(SELECTED EXTRACT begins)

Although the idea that materials and devices could be manipulated at an extraordinarily small scale was envisaged in the 1950s, it began to be seriously pursued only in the eighties. Today, Nanotechnology — the word used to describe such an approach — already has significant applications and commercial impacts, with a projected worldwide market size of over $1 trillion annually, in the next 10 to 15 years!

Originally coined by K. Eric Drexler, Founder-Chairman of the Foresight Institute (US), in his book ‘Engines of Creation’, the term Nanotechnology is used to describe an interdisciplinary field wherein the critical dimensions of materials, devices and systems are in the nanometer (10-9 m) scale. At the nanoscale, all streams of science converge towards the same principles and tools. Consequently, progress in nanoscience is expected to have far-reaching impacts and revolutionize the creation of materials in unprecedented ways.

The present article outlines the relevance of Nanotech-nology and provides a glimpse of the multi-faceted research that is underway at IIT Bombay in this field.

Impact of Nanotechnology

Encompassing almost every sphere of human life, the impact of advances in Nanotechnology will be felt in a host of areas including: industrial manufacturing, electronics and communication, healthcare services, transportation and space exploration, energy and environment, agriculture, and defence.

Far beyond being just another step towards miniaturization, the nanoscale represents a whole new dimension wherein substances begin to exhibit novel properties, as compared to their bulk counterparts — a fact that is exploited for the manufacture of novel devices, for a host of applications ranging from information storage to biomedical engineering. Such nanoproducts are lighter, stronger and more precise in functionality, and allow for reduced life-cycle costs through lower failure rates.

The exponential growth in microelectronics and VLSI — enshrined in Moore’s Law — has revolutionized the computer and communications industry. In the realm of electronics, the radical scaling down of microelectronic, magnetic, and optical devices has enhanced our capacity to store, process, and transmit information. Silicon based nano-fabrication has been extended from integrated circuits to micro-mechanical mirror arrays, assay chips for gene expression and even the realization of entire systems-on-a-chip!

(SELECTED EXTRACT ends)
(DATA SHOWN begins)

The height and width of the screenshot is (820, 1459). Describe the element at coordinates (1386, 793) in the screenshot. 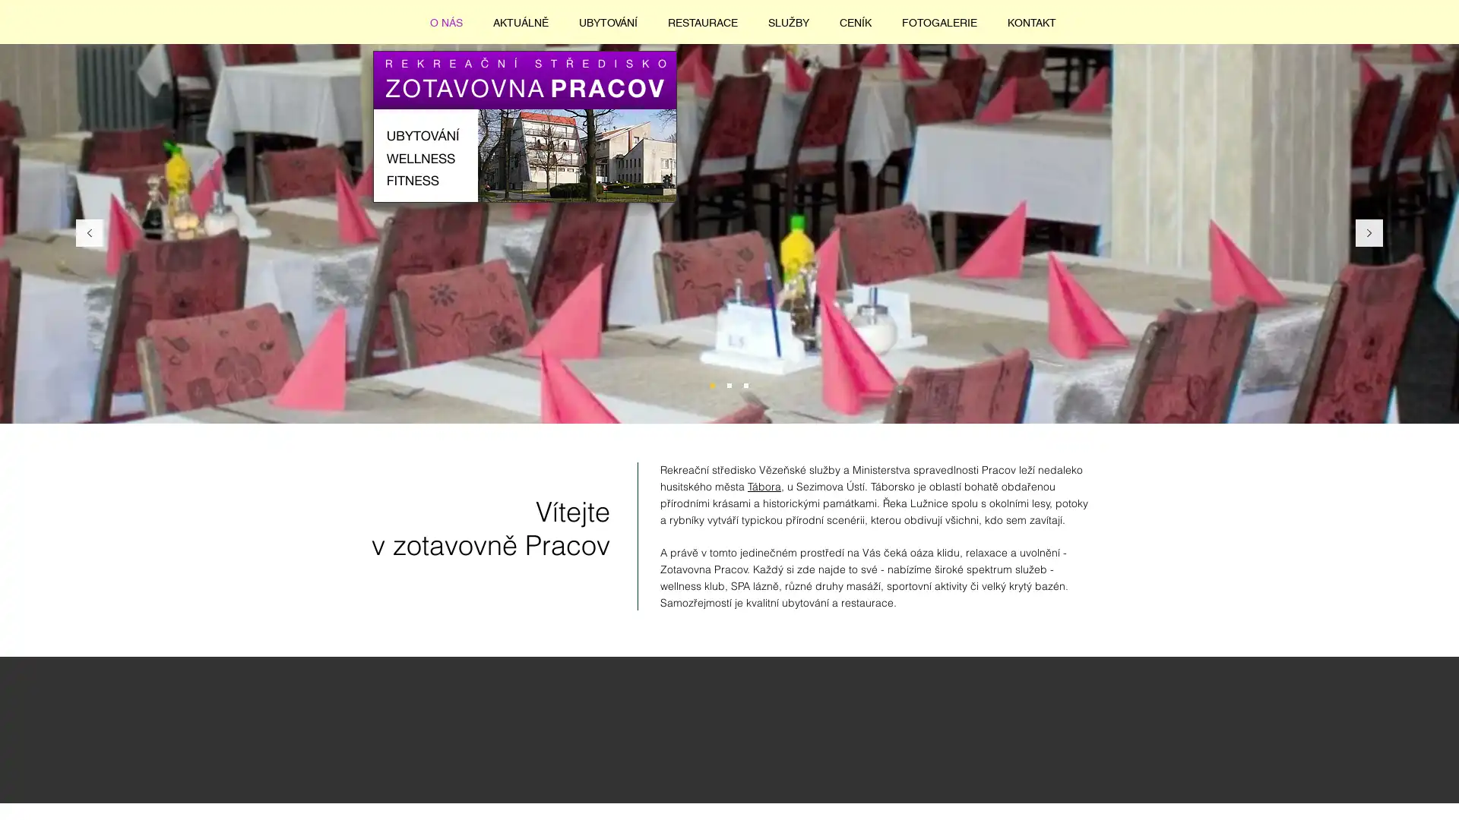

I see `Prijmout` at that location.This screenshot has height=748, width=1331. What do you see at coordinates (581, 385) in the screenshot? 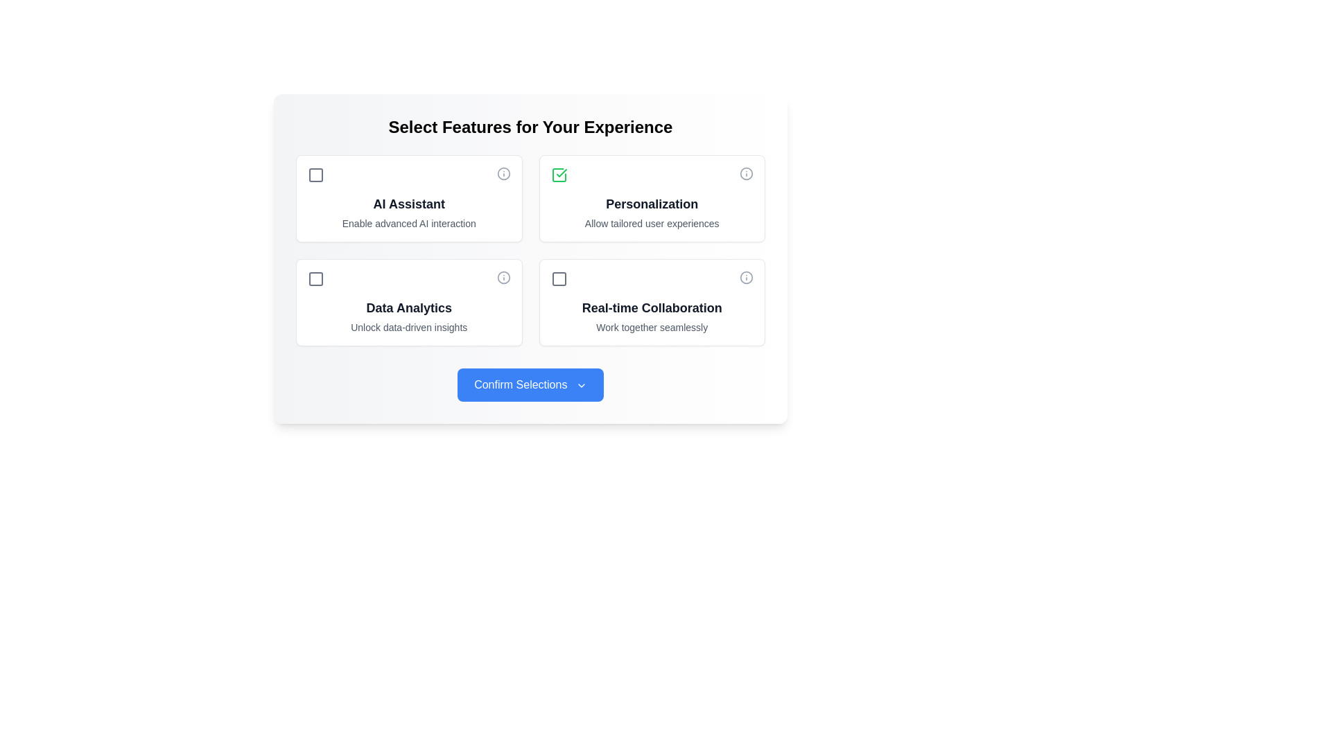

(DATA SHOWN ends)

COMPLETE THE FOLLOWING:
1. According to the nanotechnology article, who originally coined the term Nanotechnology?
2. Supply the next part of the nanotechnology article, starting after its final sentence.
The lines above come from a separate source and have no connection to the nanotechnology article.

ANSWERS TO THE EXERCISE:
1. K. Eric Drexler, Founder-Chairman of the Foresight Institute (US), coined it in his book 'Engines of Creation'.

2.
The realization of yet another 'wild idea' is the 'injection of the surgeon into the blood vessel', envisioned by Nobel Laureate physicist Richard Feynman in 1959. The use of nano-fabricated devices will transform medicine and healthcare. Apart from facilitating drug usage, nanotechnology can provide new routes for drug delivery, and novel formulations that are high-performance and biocompatible in nature.

Nanocomposites and nanoelectronics will yield lighter, safer, and more fuel-efficient vehicles. Simultaneously, they will result in reliable and cost-effective roads, runways, and pipelines. Nano-devices and sensors will help in the condition monitoring of bridges, rail systems, and other infrastructure. The current cost of transporting payloads into space is over $20,000 per kilogram. Nanotechnology will help in creating lighter, stronger and thermally stable materials for aircrafts, rockets and exploratory platforms

From high-efficiency fuel cells including hydrogen storage in carbon nanotubes to removal of ultra-fine fuel contaminants using mesoporous molecular sieves, nanotechnology will enable more efficient storage and utilization of energy. Nanoscale semiconductors used in the preparation of light emitting diodes (LEDs) and solar cells, can reduce worldwide consumption of energy and thereby, carbon emission.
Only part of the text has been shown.